[Stored data]
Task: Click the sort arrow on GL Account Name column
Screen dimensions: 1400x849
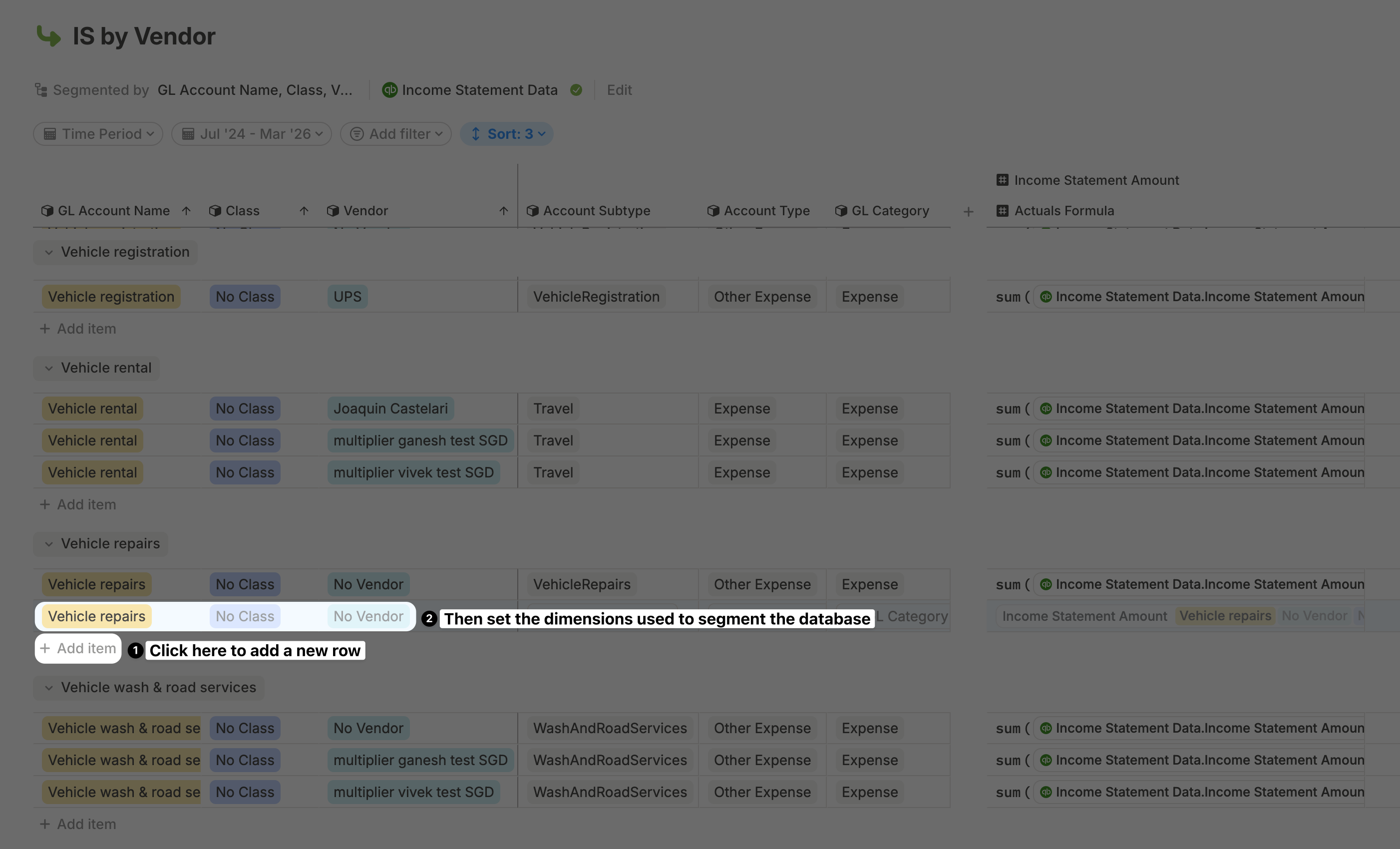Action: coord(186,211)
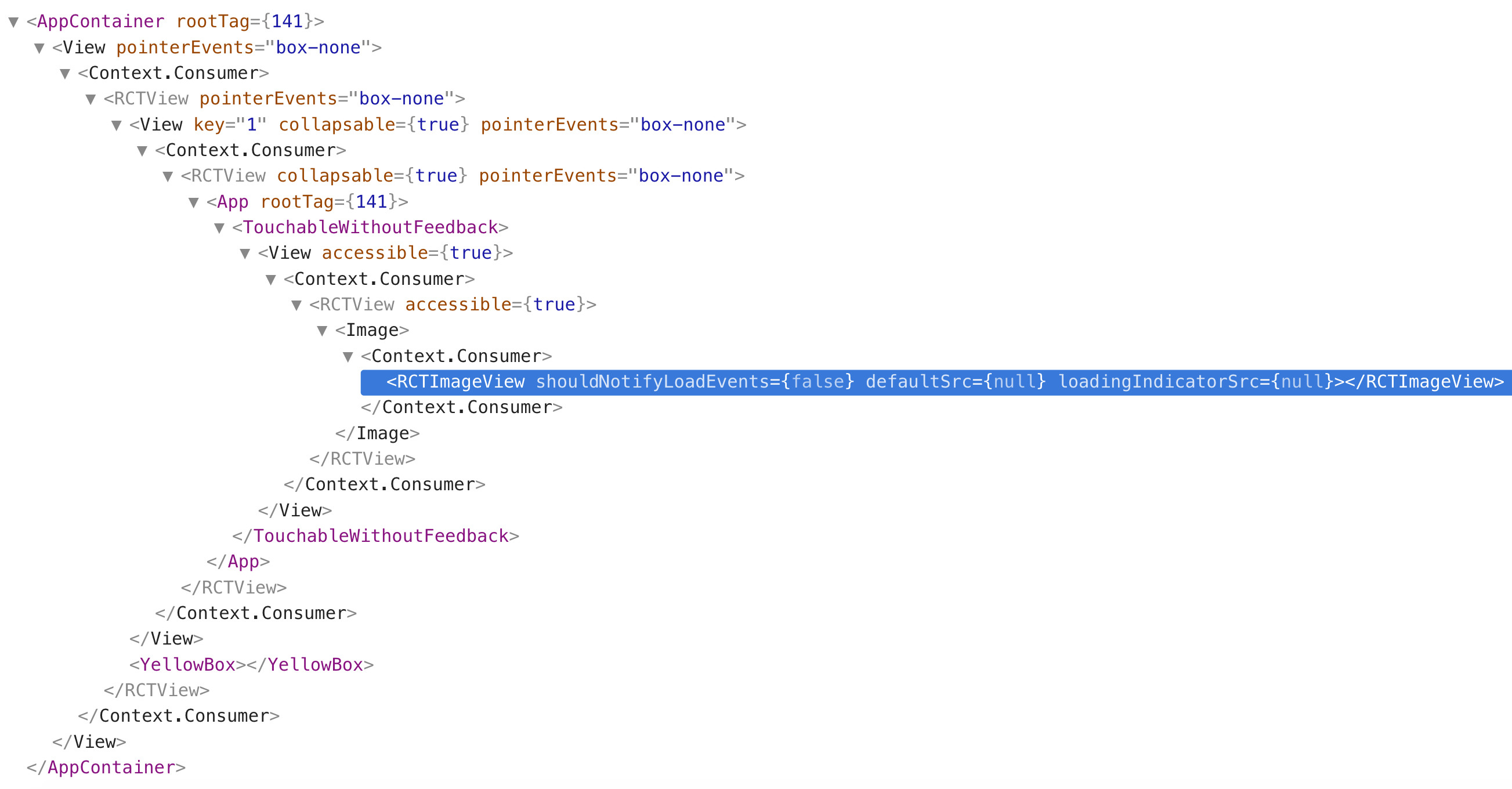Click the closing TouchableWithoutFeedback tag
The height and width of the screenshot is (789, 1512).
pyautogui.click(x=375, y=537)
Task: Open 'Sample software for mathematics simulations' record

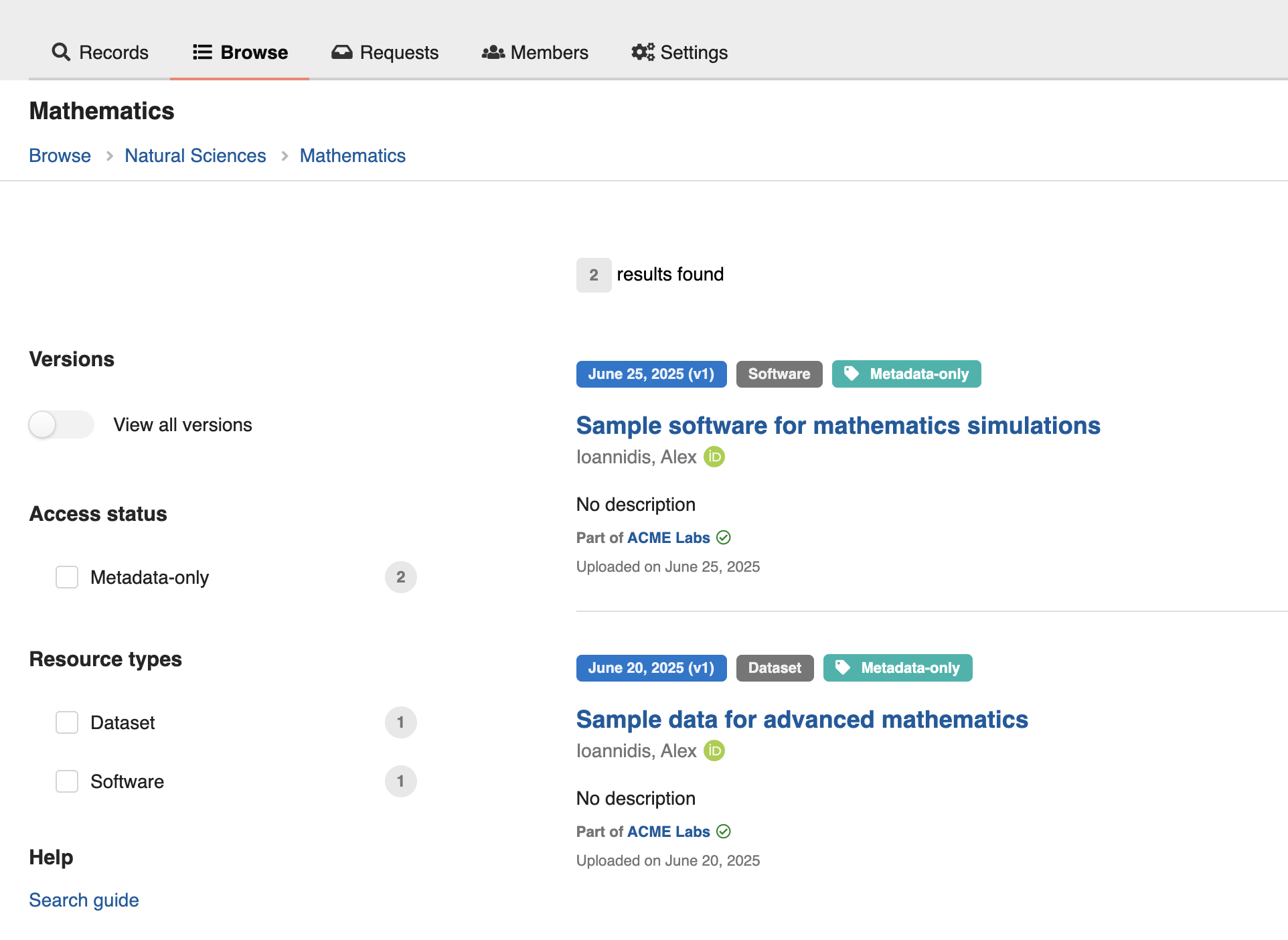Action: [838, 425]
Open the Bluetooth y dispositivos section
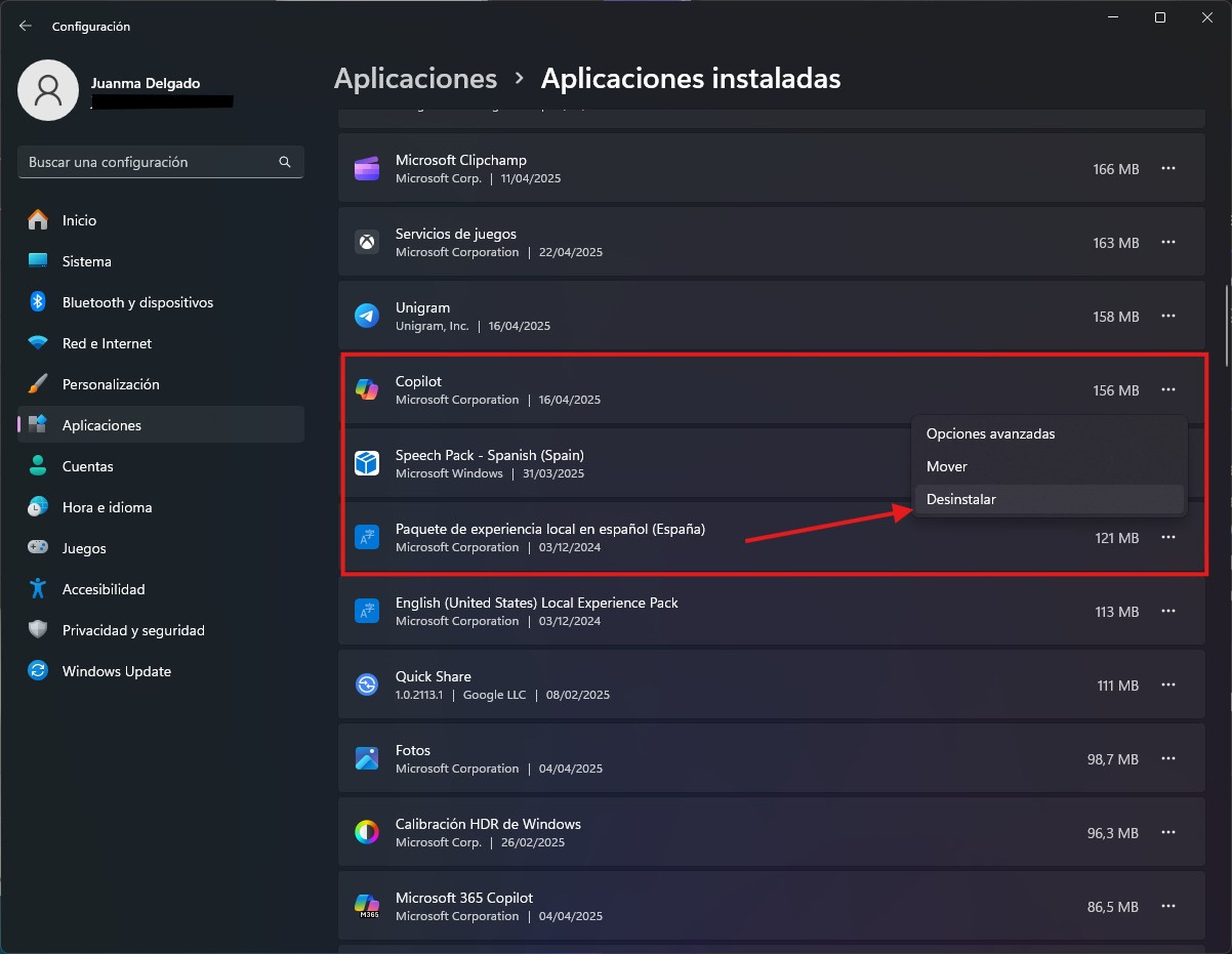1232x954 pixels. (x=137, y=302)
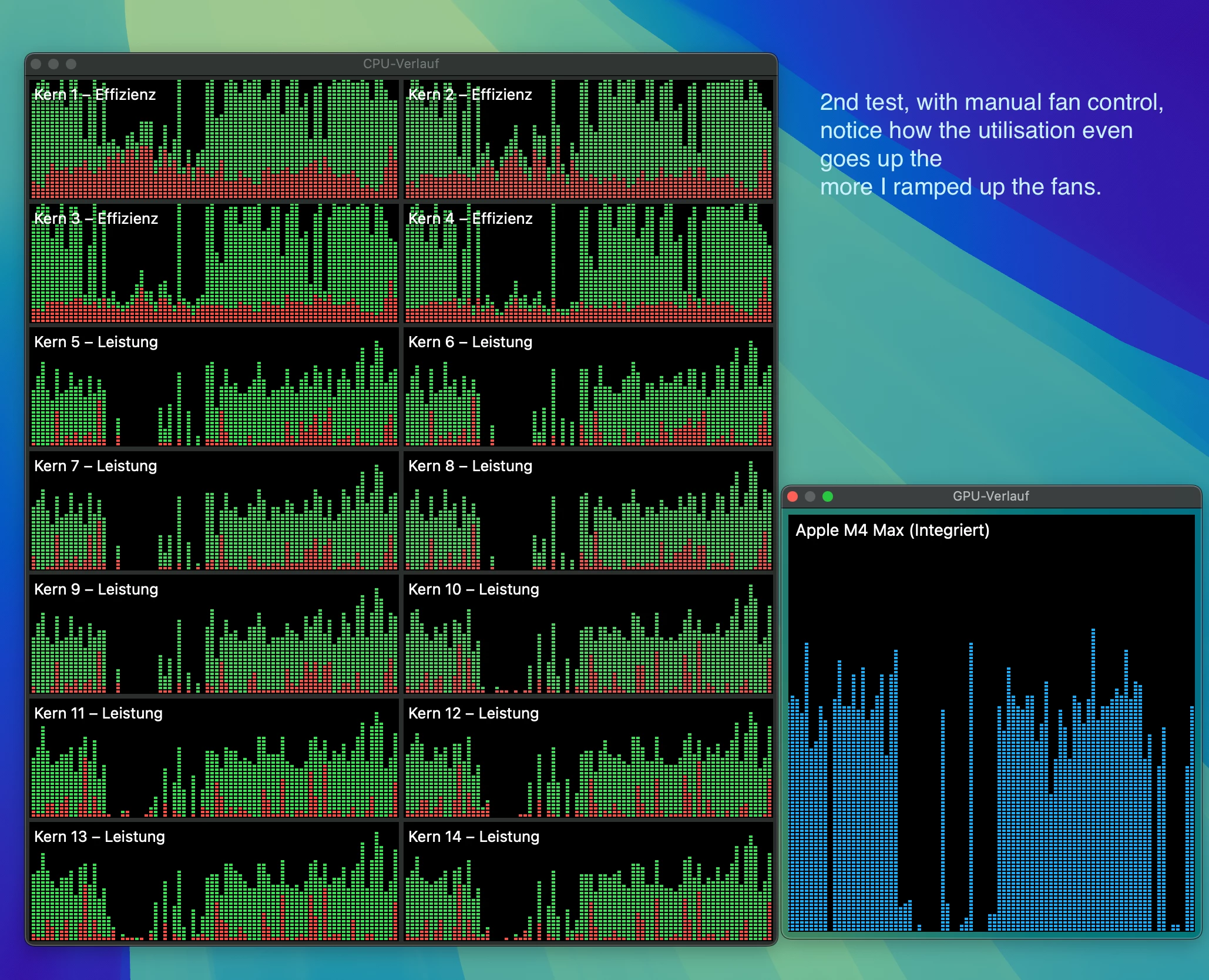This screenshot has width=1209, height=980.
Task: Click the CPU-Verlauf window title bar
Action: [401, 63]
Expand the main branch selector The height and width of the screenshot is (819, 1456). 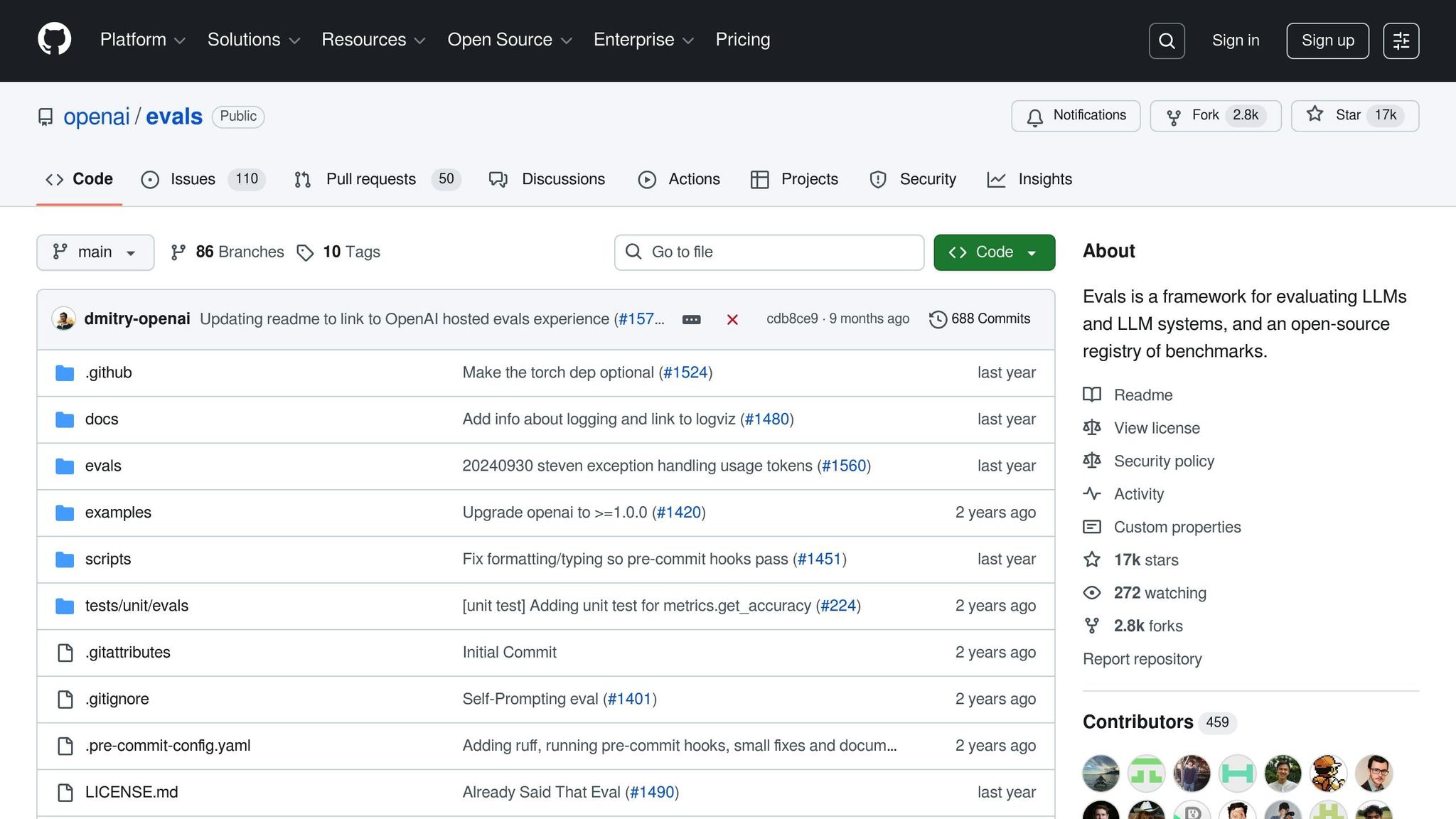[x=95, y=252]
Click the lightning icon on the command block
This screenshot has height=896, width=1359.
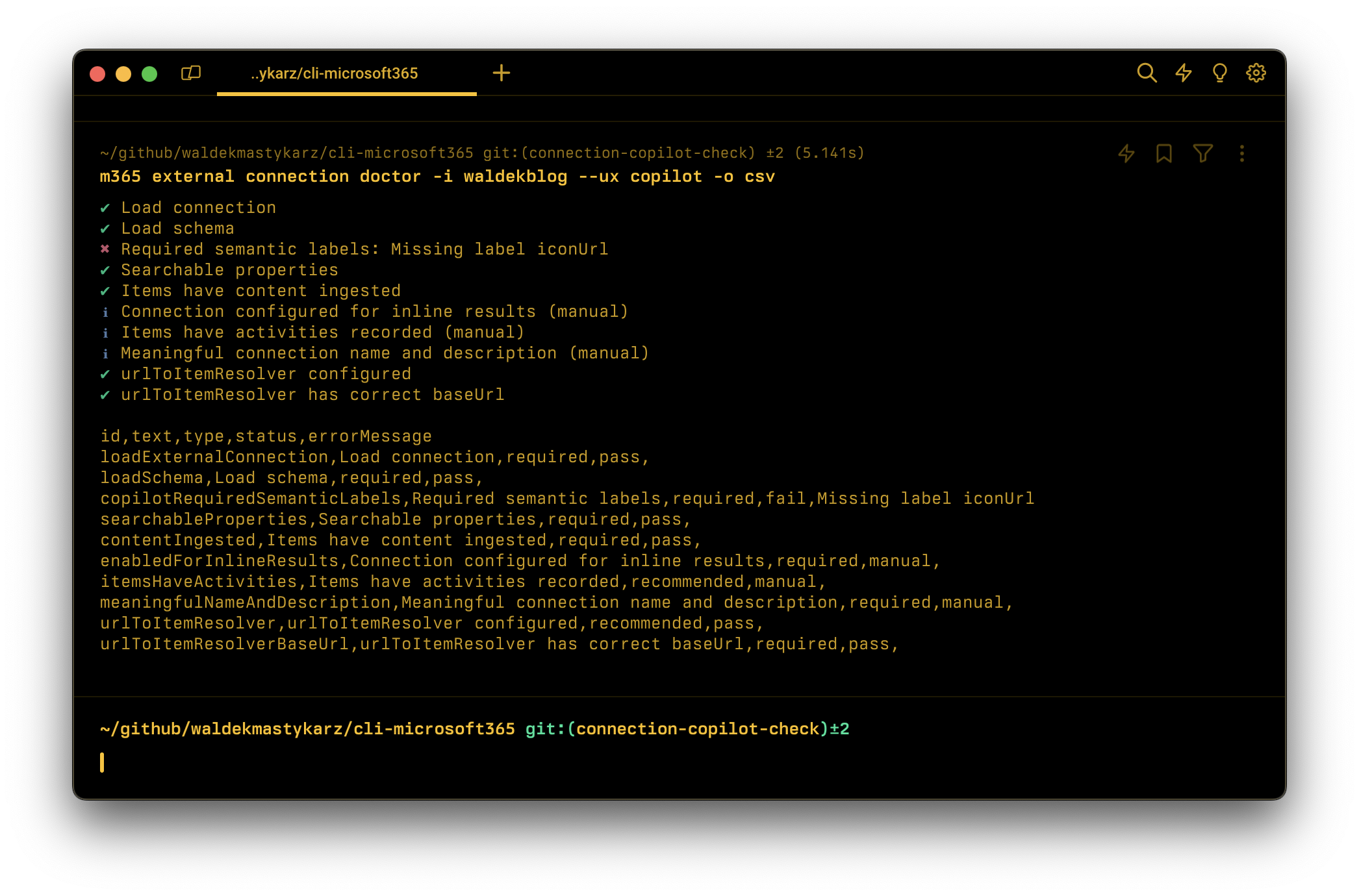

Problem
Could you write out exactly the lines running from the one with "Click the lightning icon on the command block" through the last line of the data above, both ends kept, and omit any picture?

Answer to the problem
Click the lightning icon on the command block
This screenshot has height=896, width=1359.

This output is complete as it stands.